## What to work on
Gather each line in the entries that includes the string "agent".
_____
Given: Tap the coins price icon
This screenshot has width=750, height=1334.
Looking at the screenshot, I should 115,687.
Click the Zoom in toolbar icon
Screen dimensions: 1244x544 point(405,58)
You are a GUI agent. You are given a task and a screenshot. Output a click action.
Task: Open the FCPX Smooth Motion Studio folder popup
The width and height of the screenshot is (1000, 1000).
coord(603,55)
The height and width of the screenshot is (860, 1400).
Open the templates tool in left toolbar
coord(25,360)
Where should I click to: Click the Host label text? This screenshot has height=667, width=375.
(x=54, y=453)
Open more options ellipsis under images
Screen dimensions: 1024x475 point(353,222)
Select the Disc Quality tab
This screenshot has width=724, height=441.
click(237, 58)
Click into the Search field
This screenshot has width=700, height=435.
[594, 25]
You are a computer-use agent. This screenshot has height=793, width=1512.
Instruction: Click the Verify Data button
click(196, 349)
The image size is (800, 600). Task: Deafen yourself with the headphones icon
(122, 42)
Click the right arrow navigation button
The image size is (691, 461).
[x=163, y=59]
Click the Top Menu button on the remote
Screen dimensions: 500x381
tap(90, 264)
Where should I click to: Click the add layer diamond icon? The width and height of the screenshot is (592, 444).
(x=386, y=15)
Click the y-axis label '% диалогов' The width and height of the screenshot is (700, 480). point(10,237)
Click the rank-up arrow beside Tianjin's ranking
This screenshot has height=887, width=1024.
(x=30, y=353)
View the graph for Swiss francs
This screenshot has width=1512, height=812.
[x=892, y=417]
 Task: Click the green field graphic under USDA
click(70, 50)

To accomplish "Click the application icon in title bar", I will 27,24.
_____
## Response below
You are a GUI agent. You are given a task and a screenshot. Output a click action.
You are a computer-use agent. This screenshot has height=793, width=1512.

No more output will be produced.